SUMENEP, beritalima.com| Seorang aktivis LSM anti korupsi di Sumenep, inisial MS, ditetapkan sebagai tersangka karena menuduh PT SMIP (pengelola perumahan BSA) menyerobot tanah pecaton desa dengan berkomentar di salah satu koran ternama di Madura (JPRM).

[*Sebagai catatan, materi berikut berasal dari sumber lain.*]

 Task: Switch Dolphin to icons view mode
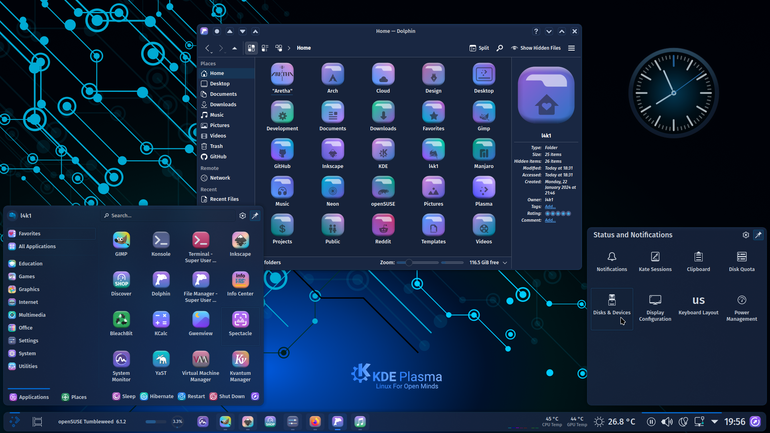(x=251, y=48)
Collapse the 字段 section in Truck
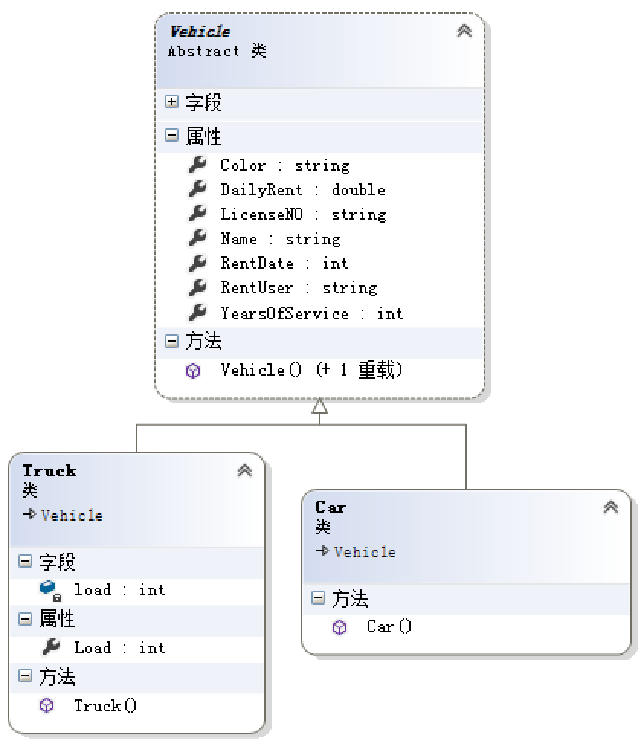Image resolution: width=642 pixels, height=743 pixels. 25,562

“Status saksi MS sebagaimana maksud pasal 311 ayat (1) KUH Pidana terhitung per 31 Mei 2021 berubah jadi tersangka sehubungan dengan tindak pidana penistaan melalui tulisan di koran Jawa Pos Radar Madura tanggal 27 November 2016,” jelas Supandi Syahrul sebagai pelapor dalam keterangan tertulis yang dilansir dari media matamaduranews.com Jumat (4/6/2021).
Kata Supandi, penyidik telah melakukan serangkaian penyidikan dan memperoleh dua alat bukti serta keterangan yang cukup dan meyakinkan untuk menaikkan status saksi MS jadi tersangka.
Dijelaskan, MS berkomentar di koran Radar Madura edisi Minggu, 27 November 2016 dengan judul berita Tanah Pecaton Tumbuh Perumahan.
Dalam berita tersebut, MS menuduh PT SMIP (pengelola perumahan BSA) mengambil 27 hektar tanah pecaton, tanpa tanah pengganti dan tanpa ada tukar guling.
Akibat dari tuduhan MS dalam berita itu, Supandi Syahrul-kuasa dari pengelola perumahan BSA melaporkan MS sebagai bentuk penistaan tanpa bukti.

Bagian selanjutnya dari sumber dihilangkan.